1 Department of Pediatrics, Vanderbilt University School of Medicine, and Monroe Carell Jr. Children's Hospital at Vanderbilt, Nashville, Tennessee, USA.
Pulm Circ. 2013 Sep;3(3):454-66. doi: 10.1086/674438. Epub 2013 Nov 19.
Abstract Infants with forms of pulmonary hypertension (PH) that persist or develop beyond the first week of life are an understudied group of patients with up to 40%-60% mortality. The clinical management of the progressive PH that develops in these infants is challenging because of the nonspecific signs and symptoms of clinical presentation, the limited diagnostic sensitivity of standard echocardiographic techniques, and the lack of proven therapies. The signaling mechanisms that underlie the structural and functional abnormalities in the pulmonary circulation of these infants are not yet clear.
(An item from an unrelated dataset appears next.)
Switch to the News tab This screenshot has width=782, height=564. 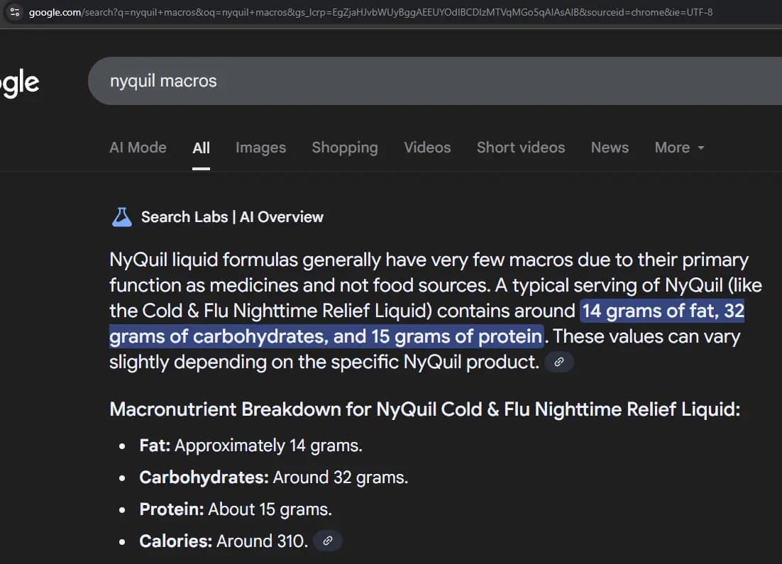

The ability to improve outcomes for these patients awaits technological advances to improve diagnostic capabilities and therapeutic discoveries made in basic science laboratories that can be tested in randomized clinical trials.
患有持续性或出生后第一周后出现的肺高血压(PH)的婴儿是一组研究较少的患者群体,其死亡率高达 40%-60%。由于临床表现无特异性体征和症状、标准超声心动图技术的诊断灵敏度有限以及缺乏经过验证的治疗方法,这些婴儿中出现的进行性 PH 的临床管理极具挑战性。这些婴儿的肺循环结构和功能异常的信号机制尚不清楚。提高这些患者的治疗效果需要依靠技术进步,以提高诊断能力,并在基础科学实验室中发现可在随机临床试验中进行测试的治疗方法。